AG_liquid < G_solid, which is why melting is spontaneous
BG_solid < G_liquid, which is why the solid phase remains present
CG_solid = G_liquid at T_m; neither phase is preferred
DG is undefined at a phase transition because entropy is discontinuous
Phase equilibrium is the condition G_solid = G_liquid. If G_liquid were lower, all the ice would melt; if G_solid were lower, all the water would freeze. Coexistence requires equality. Below T_m the solid has lower G and is stable; above T_m the liquid wins. The transition point is exactly where the two G curves cross. This is the Gibbs criterion for phase equilibrium, and it makes phase transitions transparent: you just find where two G surfaces intersect.
Question 3 True / False
A reaction releases heat (ΔH < 0). This guarantees the reaction is spontaneous at most temperatures.
TTrue
FFalse
Answer: False
ΔG = ΔH − TΔS. Even with ΔH < 0, if ΔS is also negative (the reaction decreases disorder), then at high temperatures TΔS becomes a large positive number, making ΔG = ΔH − TΔS positive. A classic example: crystallization releases heat (ΔH < 0) but greatly reduces entropy (ΔS < 0), so it becomes non-spontaneous above a certain temperature. Spontaneity requires the full ΔG criterion; enthalpy alone is not sufficient.
Question 4 True / False
The Gibbs free energy G is the appropriate thermodynamic potential for processes occurring at constant temperature and pressure.
TTrue
FFalse
Answer: True
Different fixed conditions call for different natural potentials. At constant T and V, use Helmholtz free energy F = U − TS. At constant T and P — the usual condition for chemistry open to the atmosphere and for most biological processes — use G = H − TS = U + PV − TS. At constant T and P, spontaneous processes decrease G, and equilibrium occurs at minimum G. This is why G dominates chemistry and biochemistry: lab reactions and living cells both operate under approximately constant pressure.
Question 5 Short Answer
Why can an endothermic reaction (ΔH > 0) still proceed spontaneously? What determines whether it will?

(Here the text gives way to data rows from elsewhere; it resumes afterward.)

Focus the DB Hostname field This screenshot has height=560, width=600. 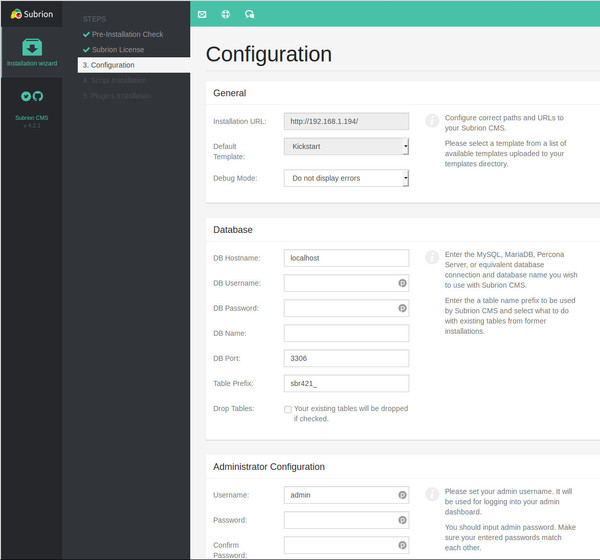tap(346, 258)
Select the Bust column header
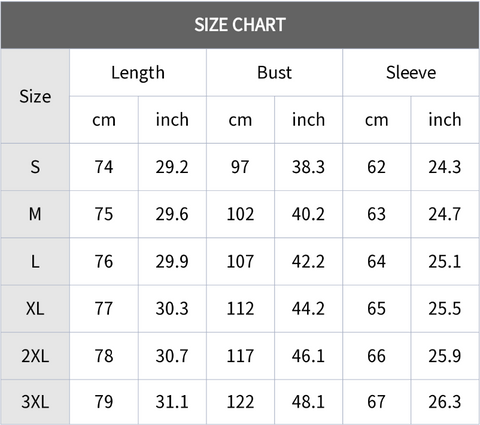Image resolution: width=480 pixels, height=425 pixels. 274,73
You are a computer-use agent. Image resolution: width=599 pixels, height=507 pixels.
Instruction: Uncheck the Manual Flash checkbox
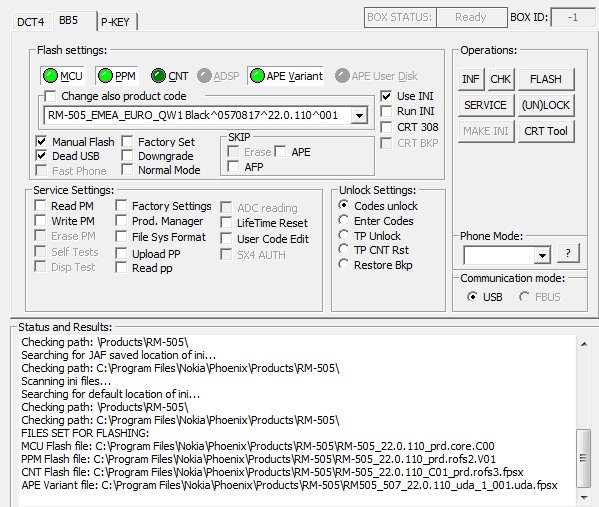(42, 142)
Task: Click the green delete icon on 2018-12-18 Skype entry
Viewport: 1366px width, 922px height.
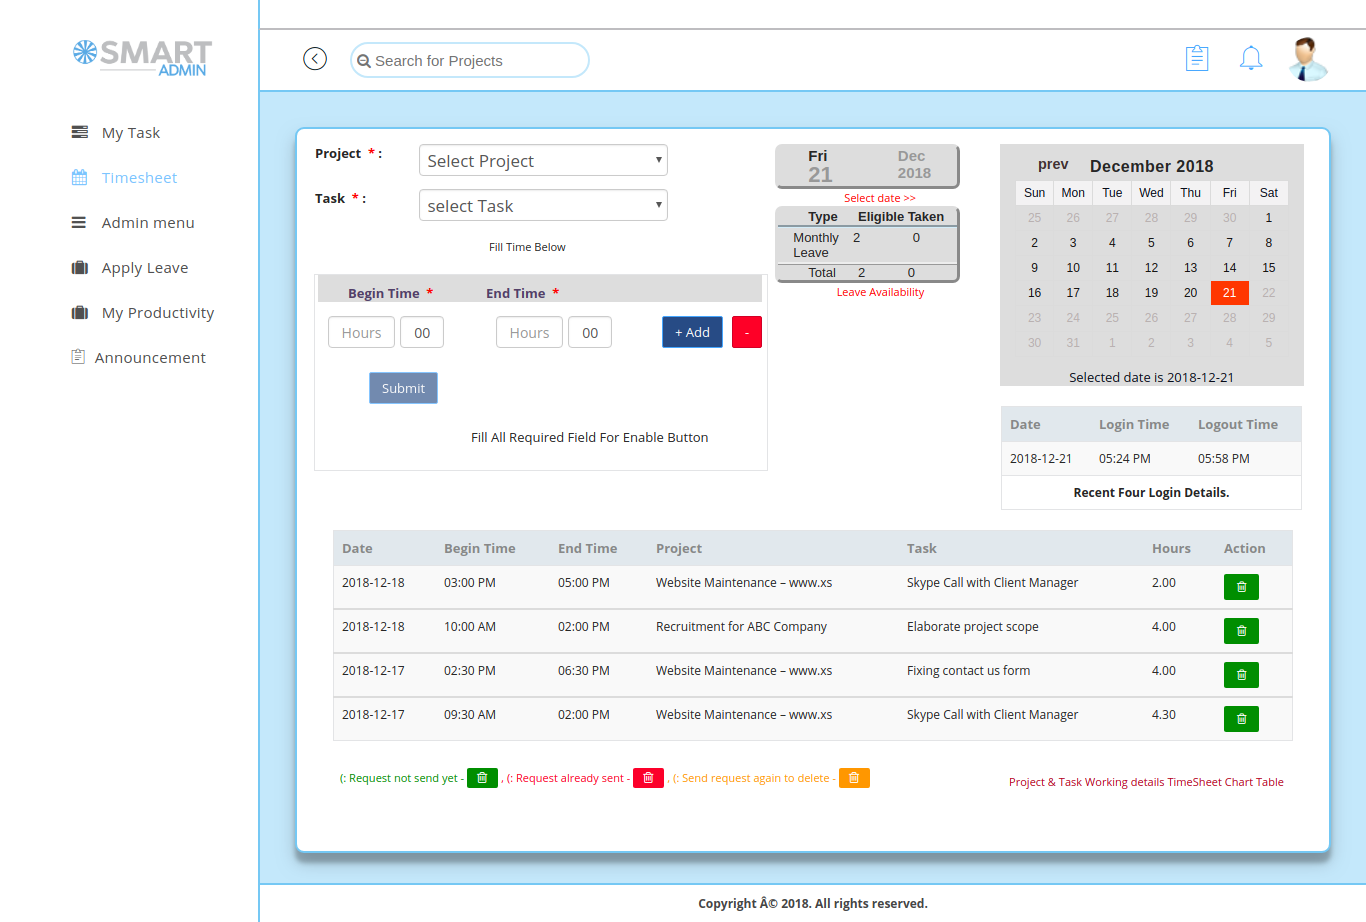Action: pyautogui.click(x=1241, y=586)
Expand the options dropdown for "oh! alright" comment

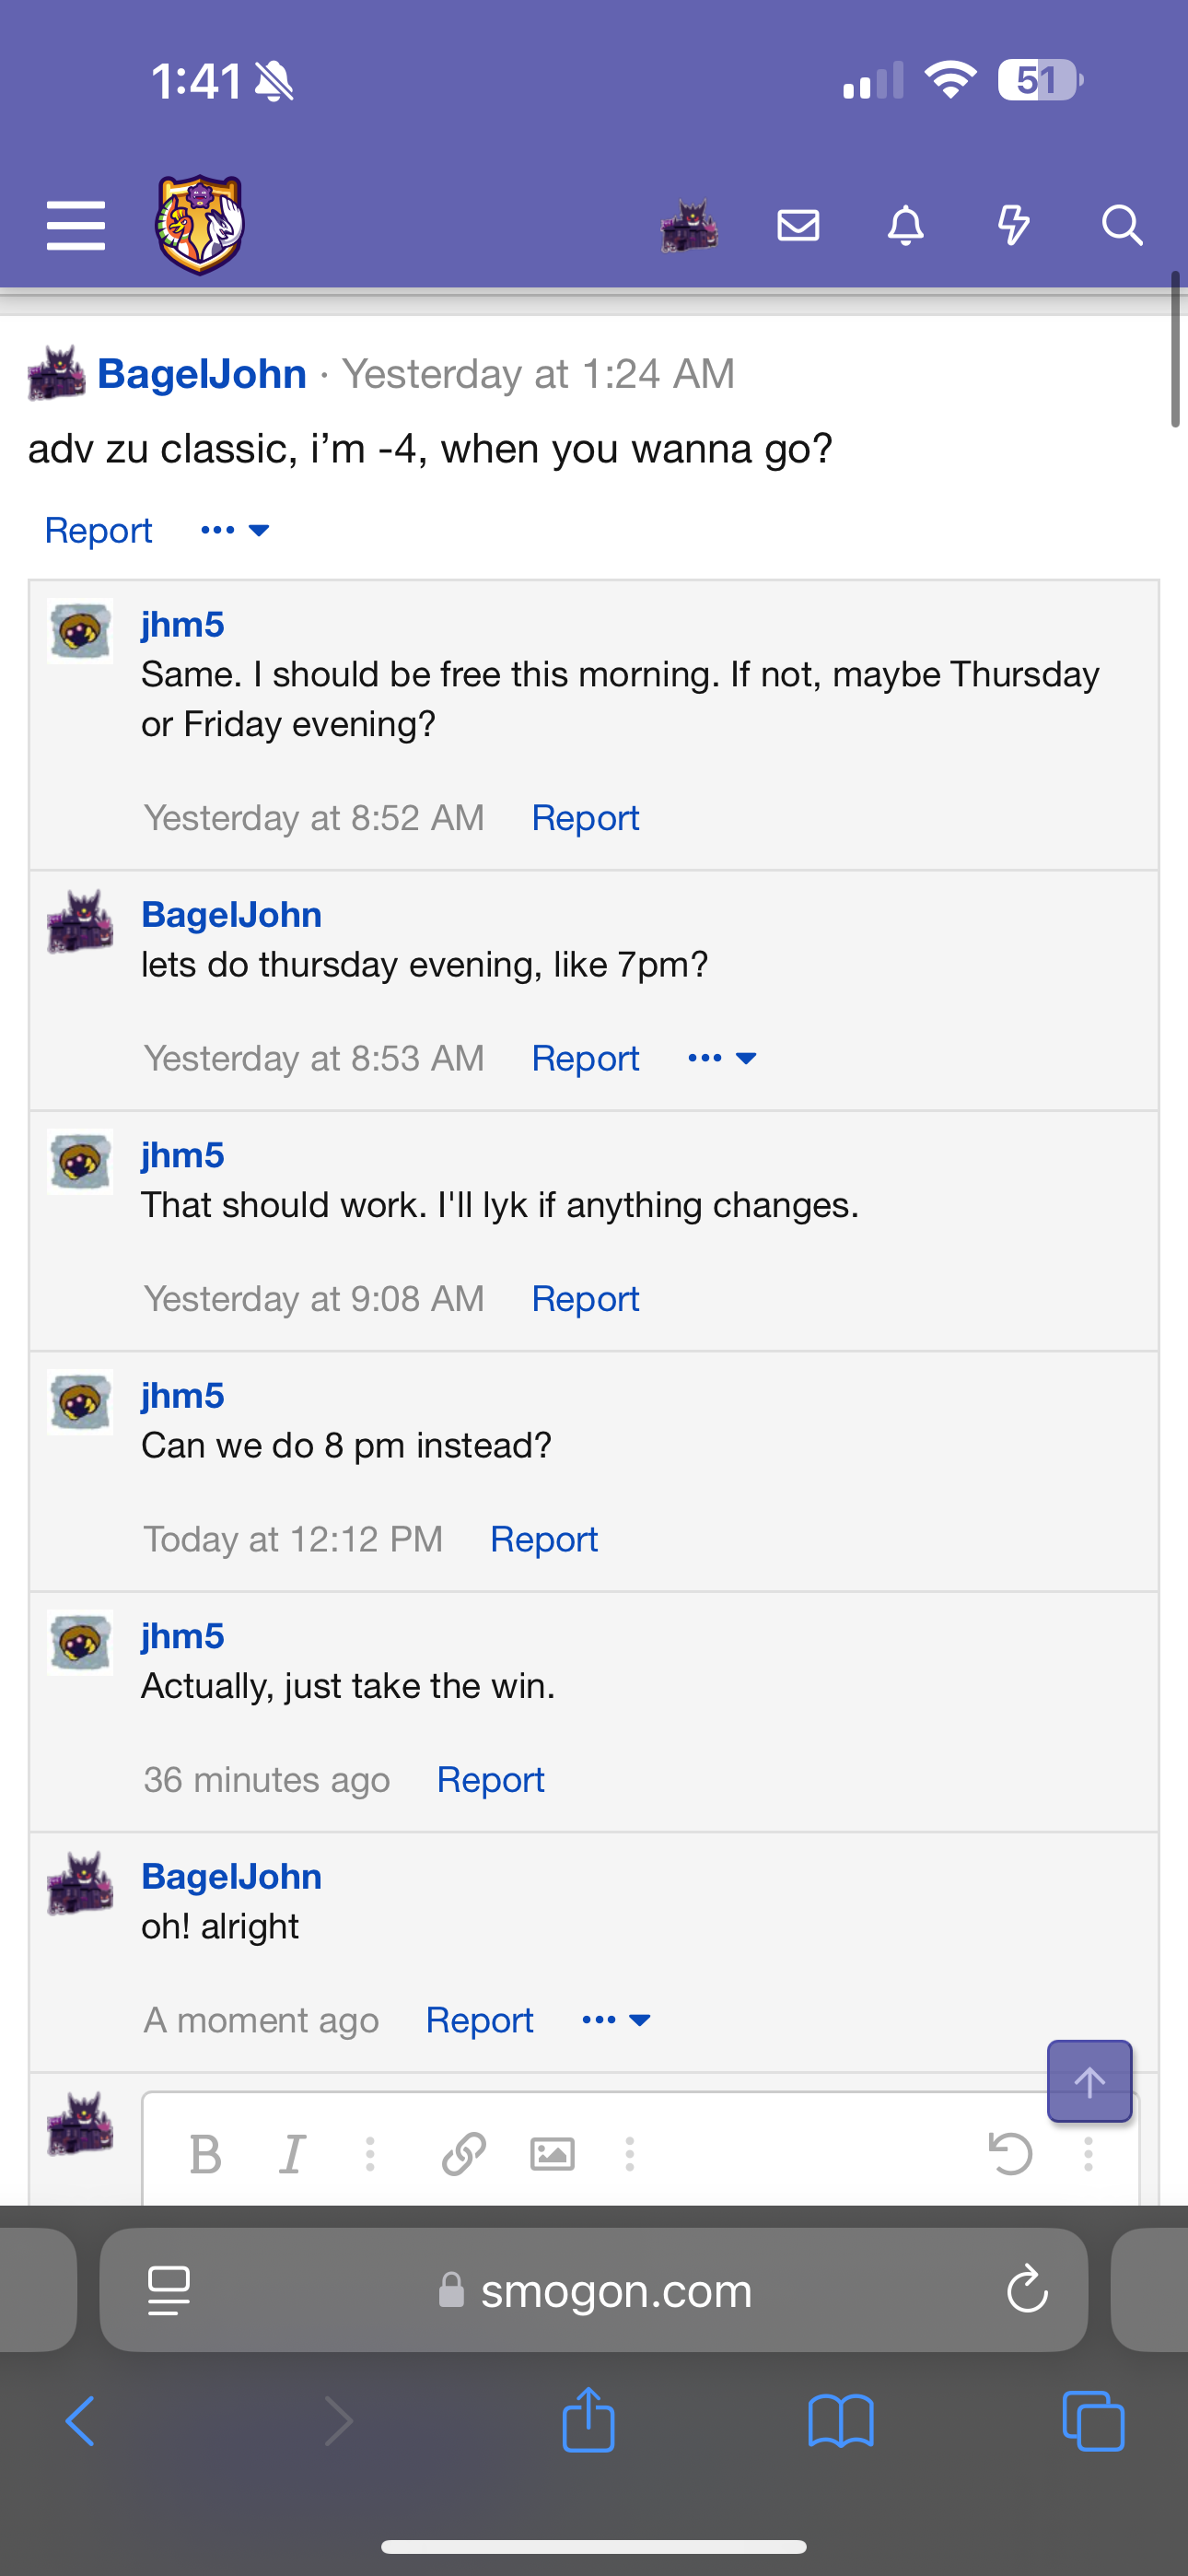pyautogui.click(x=616, y=2020)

Think about your answer, then reveal below.
Model answer: Spontaneity is governed by ΔG = ΔH − TΔS, not by ΔH alone. If the reaction increases entropy (ΔS > 0), then at sufficiently high temperature the term TΔS becomes large, making ΔG = ΔH − TΔS negative even when ΔH is positive. The crossover temperature is T = ΔH/ΔS; above this temperature, entropy wins the competition with enthalpy and the reaction proceeds spontaneously.
This captures the central conceptual insight of Gibbs free energy: it collapses the two-law requirement — minimize energy (enthalpy) and maximize entropy — into a single temperature-weighted competition. At low temperatures enthalpy dominates; at high temperatures entropy dominates. G quantifies exactly which effect wins at any given T and P.